With nested resource collection elements, if the number of included resources is greater than 1, or if only the dir attribute is specified in the
<fileset> , or if the file attribute is also specified, then only
todir is allowed.
Prior to Apache Ant 1.8.2 the tofile
attribute only supports filesystem resources to copy from.
|
todir | The directory to copy to. | |
overwrite | Overwrite existing files. | No; defaults to false. |
flatten |
Ignore the directory structure of the source files, and write all minified files
into the directory specified by the todir
attribute. Note that you can achieve the same effect by using a
flatten mapper.
|
No; defaults to false. |
failonerror | If false, log a warning message, but do not stop the build, when the file to minify does not exist or one of the nested filesets points to a directory that doesn't exist or an error occurs while minifying. | No; defaults to true. |
encoding |
The encoding to use when adding a custom header when minifying the files.
This property has no effect when header is empty.
|
No - defaults to UTF-8. |
enablemultiplemappings | If true the task will process to all the mappings for a given source path. If false the task will only process the first file or directory. This attribute is only relevant if there is a mapper subelement. since Ant 1.6 . | No - defaults to false. |
header | A string to be written to the beginning of every minified file. A typical usecase is to write a copyright header here, since comments in the source files are removed by the minifying process. | No - defaults to no header. |
Resource Collections are used to select groups of files to copy. To use a resource collection, the todir attribute must be set.
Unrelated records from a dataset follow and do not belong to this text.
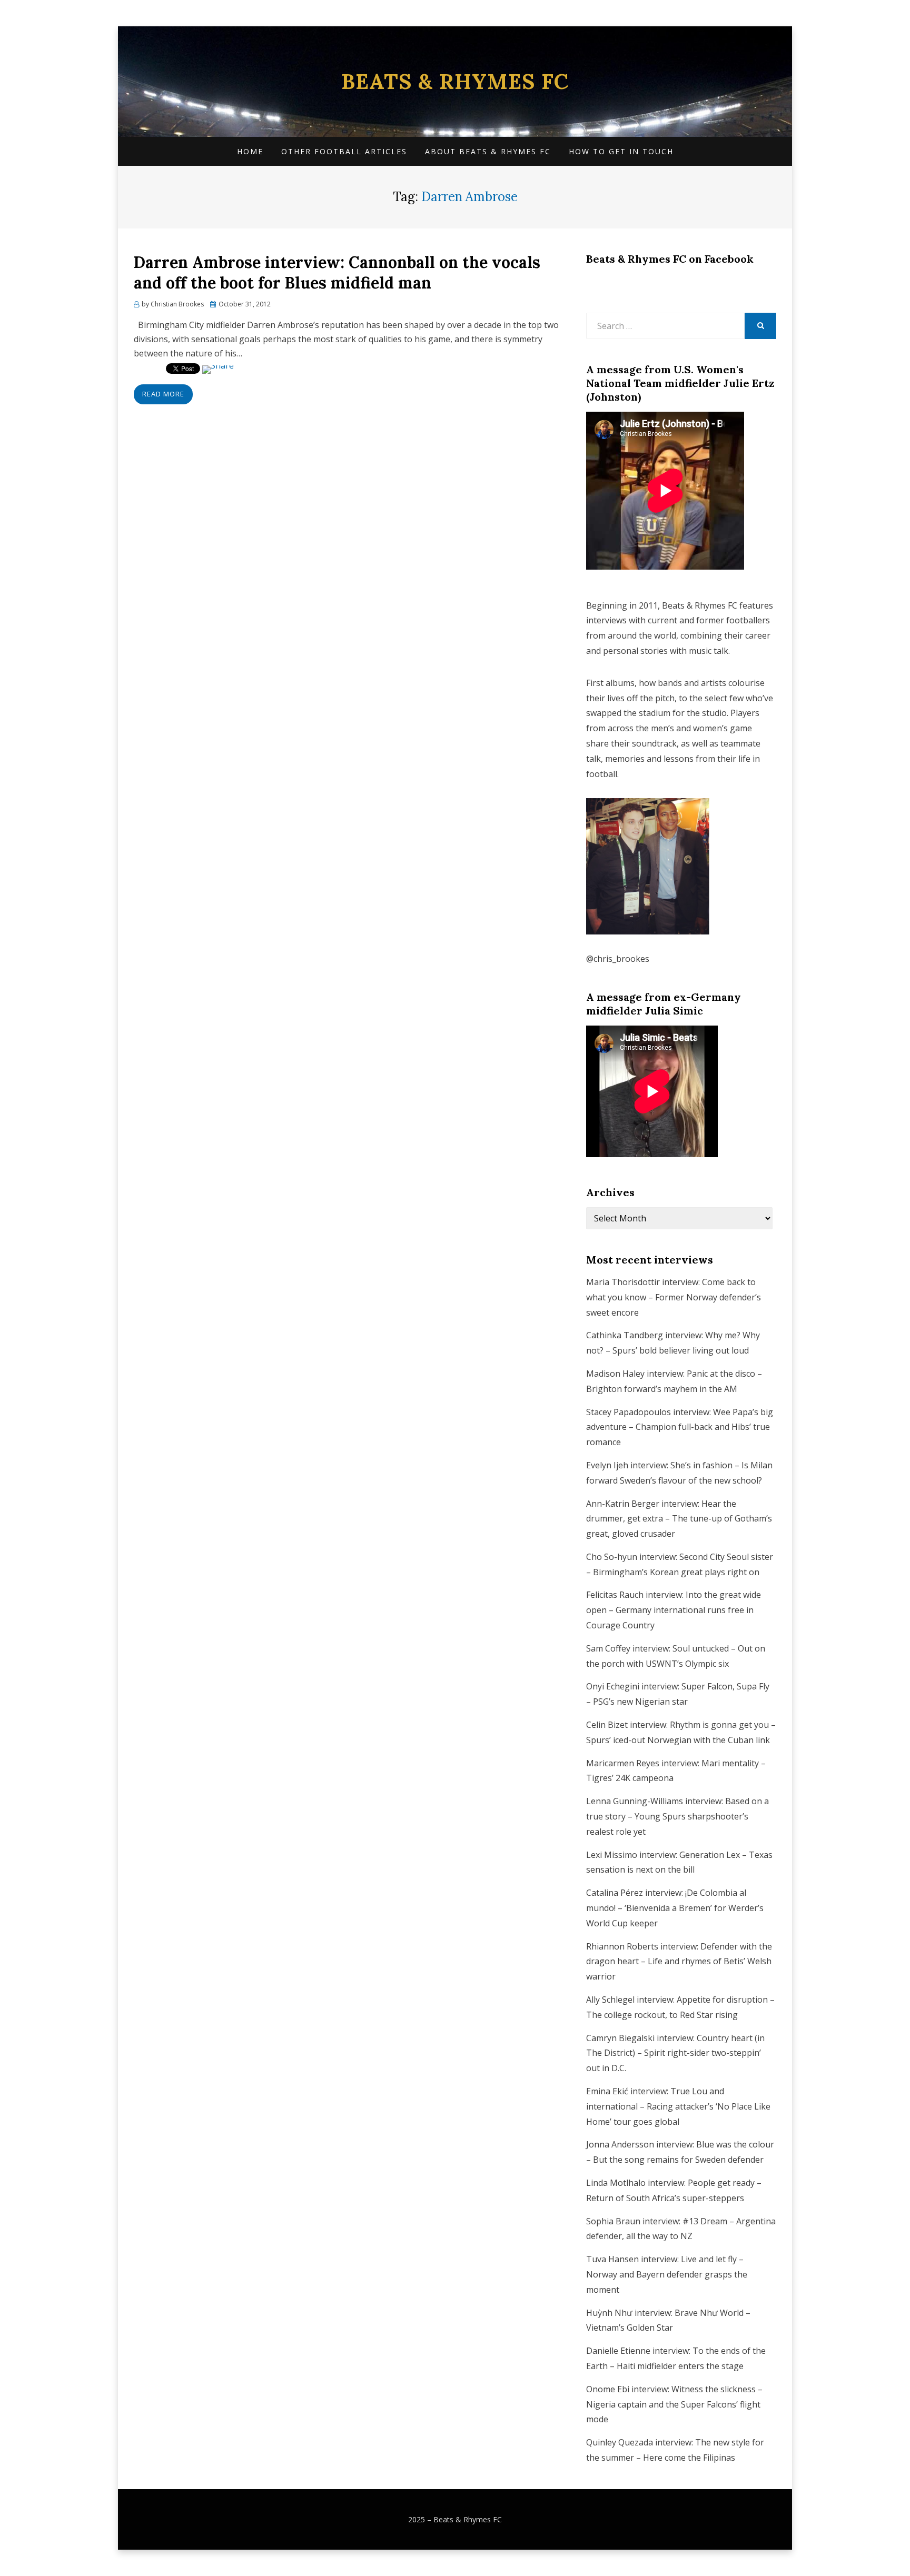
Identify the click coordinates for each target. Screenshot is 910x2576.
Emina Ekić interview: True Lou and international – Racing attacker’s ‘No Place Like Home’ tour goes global (678, 2106)
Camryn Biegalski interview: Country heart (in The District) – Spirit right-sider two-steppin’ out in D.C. (675, 2053)
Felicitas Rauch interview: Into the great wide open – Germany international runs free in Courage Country (673, 1610)
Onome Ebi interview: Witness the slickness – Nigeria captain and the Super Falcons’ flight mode (674, 2404)
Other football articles (344, 151)
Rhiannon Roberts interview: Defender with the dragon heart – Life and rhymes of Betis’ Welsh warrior (679, 1962)
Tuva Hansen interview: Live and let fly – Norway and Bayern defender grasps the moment (666, 2274)
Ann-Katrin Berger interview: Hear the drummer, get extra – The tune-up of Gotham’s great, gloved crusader (679, 1519)
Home (250, 151)
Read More (163, 394)
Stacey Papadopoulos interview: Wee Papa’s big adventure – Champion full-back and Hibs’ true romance (679, 1427)
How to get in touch (621, 151)
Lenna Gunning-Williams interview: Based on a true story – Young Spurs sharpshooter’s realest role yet (677, 1816)
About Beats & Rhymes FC (488, 151)
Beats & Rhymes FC (455, 81)
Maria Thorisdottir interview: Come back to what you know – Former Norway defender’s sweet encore (673, 1297)
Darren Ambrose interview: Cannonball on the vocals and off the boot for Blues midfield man (337, 272)
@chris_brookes (617, 958)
Prior to Ant 1.7 only has been supported as a nested element.
You can define filename transformations by using a nested mapper element. The default mapper used by <minify>
is the identity mapper.
Since Ant 1.6.3, one can use a filenamemapper type in place of the mapper element.
Note that the source name handed to the mapper depends on the resource collection you use. If you use <fileset>
or any other collection that provides a base directory, the name passed to the mapper will be a relative filename, relative to the base directory. In any other case the absolute filename of the source will be used.
These are usage examples of the minify task. The complete specification can be seen below.
<minify file="sample/sample1.css"
tofile="output/sample1-min.css" />
This will minify the file sample1.css
to the output file sample1-min.css
by automatically selecting the minifier cssmin
based on the filenames.
<minify header="(c) 2013 by simschla"
file="sample/sample1.css"
tofile="output/sample1-min.css" />
This will minify the file sample1.css
to the output file sample1-min.css
by automatically selecting the minifier cssmin
based on the filenames. The output file sample1-min.css
will start with the copyright header "(c) 2013 by simschla".
<minify type="auto" todir="output/minified">
<fileset dir="path/to/resources" includes="**/*.css, **/*.js" />
</minify>
This will minify all css and js files located in the folder path/to/resources
to the folder output/minified
. The minifier is automatically selected based on the name of the files, that are minified.
<minify type="css"
todir="output/resources/styles"
overwrite="true">
<fileset dir="input/resources/styles" includes="*.css" />
<regexpmapper from="^(.*)\.(.*)$" to="\1-min.\2" />
</minify>
This will minify all css files located in the input/resources/styles
folder using cssmin. The output files are written to output/resources/styles
. All files are renamed based on a regex that renames every filexyz.css
to filexyz-min.css
.
To include fast-and-simple-minify into your maven project use the snippet:
<dependency>
<groupId>ch.simschla</groupId>
<artifactId>fast-and-simple-minify</artifactId>
<version>1.0</version>
</dependency>
To include it via Gradle add maven central repo and the dependency, e.g. like below
compile 'ch.simschla:fast-and-simple-minify:1.0'
To add a dependency via Apache Ivy use the following snippet
<dependency org="ch.simschla" name="fast-and-simple-minify" rev="1.0"/>
To add fast-and-simple-minify manually download the required jars from github release. fast-and-simple-minify has no transitive dependencies, so just pick the jar file and off you go.